Georgia D. Chroussou, M.D.
Professor at Georgetown University, Washington
Director of the Ophthalmology Department of MITERA Children’s Hospital
The most common form of strabismus is congenital strabismus that is present at of shortly after birth (up to the age of 6 months). The prevalence of strabismus in children is about 2%. A family history of strabismus is a risk factor since in that case the prevalence in family members can be as high as 30%. Congenital strabismus occurs at a higher rate in premature babies. More specifically, for premature babies less than 2,500 grams at birth, the congenital strabismus risk is 4 times higher than normal and for babies less than 1,500 grams at birth the corresponding risk is about 7 times higher than normal. These rates are even higher for mothers that smoke, drink alcohol or use drugs during pregnancy.
The angle of deviation in congenital strabismus is convergent and large. Treatment in almost all cases is surgical and eye alignment should be done before the age of 2 years. The usual practice is to operate children 6 to 12 months old. One out of 5 children will need a second operation and this should be also done early (before the age of 2 years). Vision restoration rate is almost 100% for early treatment and about 44% or even less in the case that surgery is done after the age of 2 years. Stereoscopic vision rates are also high for early treatment cases.
Acquired strabismus can develop after the age of 6 months and most commonly in between 2 and 7 years. It can be a permanent condition or a simple discomfort that happens few times during the day. Some acquired convergent strabismus cases result to hypermetropia and need glasses for vision correction while fewer cases need surgical correction. Other types of acquired strabismus can be treated only surgically. Either surgically or not, correction is absolutely necessary to avoid loss of vision and to restore eye coordination.
When should a child be tested for strabismus?
Examination by an ophthalmologist is mandatory in case of strabismus suspicion. At first, the ophthalmologist should conclude on the existence of strabismus. Many infants and toddlers appear to have strabismus when, in fact, they do not (pseudostrabismus). For example, the bridge of the child’s nose may be wide and not fully developed or the child may have folds of skin in the inner eyelids (epicanthal folds), making the eyes look crossed. The appearance of misaligned eyes resolves as a child gets older. The ophthalmologist shall also verify that there are no pathologies that can lead to strabismus.
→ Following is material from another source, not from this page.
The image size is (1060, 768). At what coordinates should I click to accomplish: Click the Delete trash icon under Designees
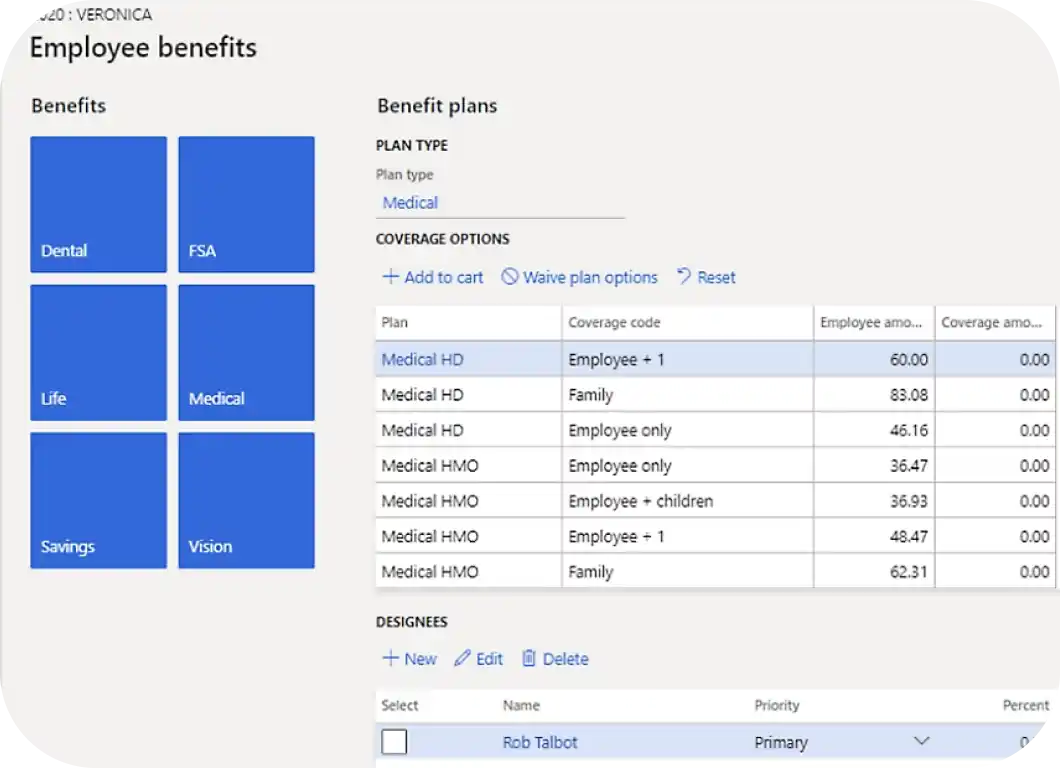(x=529, y=658)
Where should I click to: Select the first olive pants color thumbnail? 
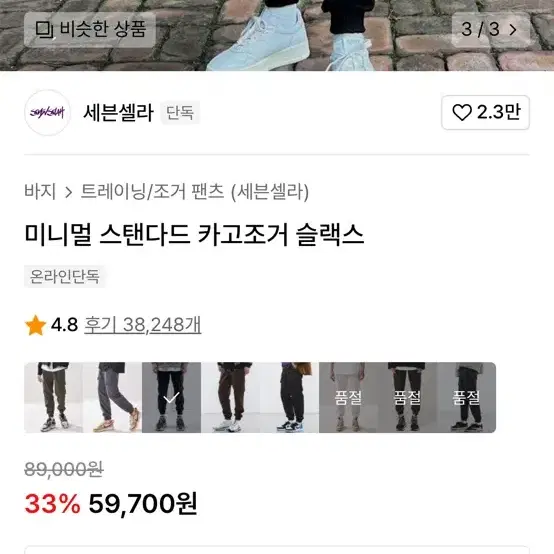pyautogui.click(x=54, y=397)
Finally, the doctor will treat strabismus depending on its type and frequency and existence of amblyopia. Early treatment of strabismus is highly important.
It should be noted that apart from vision restoration, treatment of strabismus improves the child’s appearance avoiding thus any potential psychological complications.
Strabismus is a condition in which the eyes are not properly aligned with each other.